Five days after the alleged incident, she filed the application. A judge granted her request for a restraining order and, after two continuances in court, the judge dismissed the case.
Scargall has a vastly different version of events from the one his wife detailed in her application.

"That's why I plead not guilty and that's why those charges were dropped," he says. "What happened in 2012 was pretty much the last time I ever drank alcohol, and I had started going down a very dark path drinking."

He says he had gotten so drunk that he could not meet his family for dinner, his wife came to find him at the bar and they went home and argued.
“That was it,” he says, denying his wife’s allegations of violence. His wife petitioned for a divorce shortly after, Scargall confirms, but never completed the process, and the two remained married, which he attributes to his commitment to sobriety since the 2012 incident.
Scargall intends to stay in the race. 
“Someone turned you on to this story because they need me to go down, I’m a threat because I speak the truth,” he said, adding that the most recent incident is being used against him “as a weapon.”

Scargall's opponents

Scargall faces two opponents in the City Council contest for District 4, including Xavier Anderson, a public safety worker who also has an unprosecuted domestic violence case on his record. 
Anderson’s now ex-wife asked for a protective order in 2010 when she said Anderson prevented her from leaving the couple’s home and stalked her.  
Reached on the phone as he prepared for a candidate forum set to begin at 6 pm, Anderson tells SFR the allegations came up around the time of “an ugly divorce” and that the court later issued “mutual restraining orders.” The two divorced later, and he has since remarried.  
Asked if he thought Scargall should withdraw from the race, Anderson says: “He needs to make those personal decisions on his own.” 
The third candidate in the race is Jamie Cassutt-Sanchez, who returned home to Santa Fe with her husband and child less than a year ago. New Mexico court records show no similar cases with her name. 
The three are vying to fill the spot being vacated by Councilor Mike Harris, who is not seeking re-election to the seat he’s held since 2016.

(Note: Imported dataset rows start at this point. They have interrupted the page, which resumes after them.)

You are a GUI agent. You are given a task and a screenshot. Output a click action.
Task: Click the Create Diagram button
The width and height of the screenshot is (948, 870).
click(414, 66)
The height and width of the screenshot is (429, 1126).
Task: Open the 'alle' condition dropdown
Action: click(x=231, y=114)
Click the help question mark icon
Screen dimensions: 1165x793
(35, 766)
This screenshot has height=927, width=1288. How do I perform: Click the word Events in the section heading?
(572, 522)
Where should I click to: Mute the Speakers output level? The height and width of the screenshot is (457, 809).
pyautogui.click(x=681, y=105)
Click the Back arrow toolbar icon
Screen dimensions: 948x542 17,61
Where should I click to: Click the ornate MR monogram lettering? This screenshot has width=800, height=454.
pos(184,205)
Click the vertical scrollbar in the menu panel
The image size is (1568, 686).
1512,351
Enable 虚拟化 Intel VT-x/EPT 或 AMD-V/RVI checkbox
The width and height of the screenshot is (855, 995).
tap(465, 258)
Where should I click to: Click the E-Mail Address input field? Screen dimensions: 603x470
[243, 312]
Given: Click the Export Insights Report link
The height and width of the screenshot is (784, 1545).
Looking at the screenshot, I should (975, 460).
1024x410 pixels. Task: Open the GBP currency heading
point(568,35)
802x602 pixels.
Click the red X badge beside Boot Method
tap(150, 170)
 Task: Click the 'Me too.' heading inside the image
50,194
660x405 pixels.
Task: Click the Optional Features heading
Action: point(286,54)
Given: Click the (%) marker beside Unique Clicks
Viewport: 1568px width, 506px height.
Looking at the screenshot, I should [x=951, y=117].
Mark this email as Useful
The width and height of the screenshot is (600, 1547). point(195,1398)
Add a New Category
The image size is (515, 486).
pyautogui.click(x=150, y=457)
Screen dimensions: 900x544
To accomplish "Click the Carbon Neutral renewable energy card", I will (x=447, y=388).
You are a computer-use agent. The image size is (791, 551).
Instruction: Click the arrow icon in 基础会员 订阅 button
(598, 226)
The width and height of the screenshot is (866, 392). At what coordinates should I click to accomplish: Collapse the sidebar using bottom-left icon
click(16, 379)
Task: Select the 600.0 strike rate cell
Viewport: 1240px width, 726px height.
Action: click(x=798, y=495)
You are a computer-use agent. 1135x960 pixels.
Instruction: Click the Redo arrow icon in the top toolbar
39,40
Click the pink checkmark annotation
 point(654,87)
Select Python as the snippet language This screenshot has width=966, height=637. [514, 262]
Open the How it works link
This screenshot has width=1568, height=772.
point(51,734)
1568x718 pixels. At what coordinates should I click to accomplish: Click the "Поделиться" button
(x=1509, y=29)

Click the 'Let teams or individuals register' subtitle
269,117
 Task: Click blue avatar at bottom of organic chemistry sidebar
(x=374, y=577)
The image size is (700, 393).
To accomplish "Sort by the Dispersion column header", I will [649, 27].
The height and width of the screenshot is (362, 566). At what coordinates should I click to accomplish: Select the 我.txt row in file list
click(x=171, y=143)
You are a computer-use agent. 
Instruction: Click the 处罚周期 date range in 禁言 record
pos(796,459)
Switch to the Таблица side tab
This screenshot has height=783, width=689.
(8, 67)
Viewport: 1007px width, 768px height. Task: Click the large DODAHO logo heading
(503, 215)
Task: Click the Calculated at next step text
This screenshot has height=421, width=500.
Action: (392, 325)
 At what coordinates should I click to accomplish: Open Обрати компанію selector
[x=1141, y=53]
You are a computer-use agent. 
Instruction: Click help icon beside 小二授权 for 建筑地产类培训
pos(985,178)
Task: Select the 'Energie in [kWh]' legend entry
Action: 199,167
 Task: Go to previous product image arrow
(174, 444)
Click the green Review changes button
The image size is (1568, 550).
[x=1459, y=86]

Scargall sought the seat in the 2018 election, coming in second in a field of three. At the time, he admitted an arrest charging domestic violence to a Santa Fe New Mexican reporter. 

Absentee voting in the election has already begun, and the early voting period begins Saturday. Election Day is Nov. 5. 

Editor's note: SFR endorsed Scargall in the City Council race in Wednesday's edition. Reporters and editors didn't find details about the past allegations and recent incident until after publication. SFR plans to reconsider its endorsement over the next week.

SFR editors Julie Ann Grimm and Jeff Proctor contributed to this report.